The international community’s response to the crisis in Tigray is especially surprising in light of the COVID 19 pandemic that has thought us all about the far reaching consequence of a health crisis anywhere in the world. Assuming the effects of the health crisis in Tigray can be contained within the region goes against all major scientific findings of the past century.

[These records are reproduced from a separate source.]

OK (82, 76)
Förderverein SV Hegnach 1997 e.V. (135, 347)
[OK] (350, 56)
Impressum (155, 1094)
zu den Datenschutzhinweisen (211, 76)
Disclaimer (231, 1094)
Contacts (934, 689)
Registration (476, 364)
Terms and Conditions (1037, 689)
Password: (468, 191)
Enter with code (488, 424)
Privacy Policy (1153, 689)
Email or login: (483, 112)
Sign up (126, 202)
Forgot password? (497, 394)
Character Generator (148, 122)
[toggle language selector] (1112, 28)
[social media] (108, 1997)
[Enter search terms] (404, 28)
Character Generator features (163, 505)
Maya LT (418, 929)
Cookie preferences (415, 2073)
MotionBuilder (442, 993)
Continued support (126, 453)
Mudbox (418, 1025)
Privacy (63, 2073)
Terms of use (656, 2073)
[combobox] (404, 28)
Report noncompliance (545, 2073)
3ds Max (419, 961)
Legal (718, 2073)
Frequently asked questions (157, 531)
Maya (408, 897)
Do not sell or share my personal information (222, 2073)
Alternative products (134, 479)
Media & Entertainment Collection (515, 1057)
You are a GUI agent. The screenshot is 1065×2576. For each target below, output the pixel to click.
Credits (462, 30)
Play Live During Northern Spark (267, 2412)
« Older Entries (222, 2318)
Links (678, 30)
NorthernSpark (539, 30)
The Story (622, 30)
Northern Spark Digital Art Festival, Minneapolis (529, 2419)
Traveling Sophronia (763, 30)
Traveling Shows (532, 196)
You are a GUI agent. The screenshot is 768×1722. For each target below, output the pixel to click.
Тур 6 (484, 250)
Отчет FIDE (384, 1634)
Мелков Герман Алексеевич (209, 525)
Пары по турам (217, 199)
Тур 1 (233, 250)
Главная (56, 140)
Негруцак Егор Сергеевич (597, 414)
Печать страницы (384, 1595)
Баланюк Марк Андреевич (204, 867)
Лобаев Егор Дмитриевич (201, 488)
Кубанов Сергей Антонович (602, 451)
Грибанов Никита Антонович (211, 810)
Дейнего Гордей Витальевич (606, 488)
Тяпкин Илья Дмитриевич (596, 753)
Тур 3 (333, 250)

Our faiths are very much bound – an assertive response to the humanitarian catastrophe is not only human and very much long overdue but an investment in the health and well-being of the human kind.
Minutes after me and my mother left our beds to find the young woman laying on our door steps- a neighbor would turn to me and say “could you bring scissors please?” A child had been born, and for a moment we’d feel something other than fear and frustration at the unfortunate faith that had brought us all together that evening, we’d feel hope. The type of hope that comes along with one of the greatest beginnings on earth; hope for a brighter future, hope for peace and most importantly, hope for good health.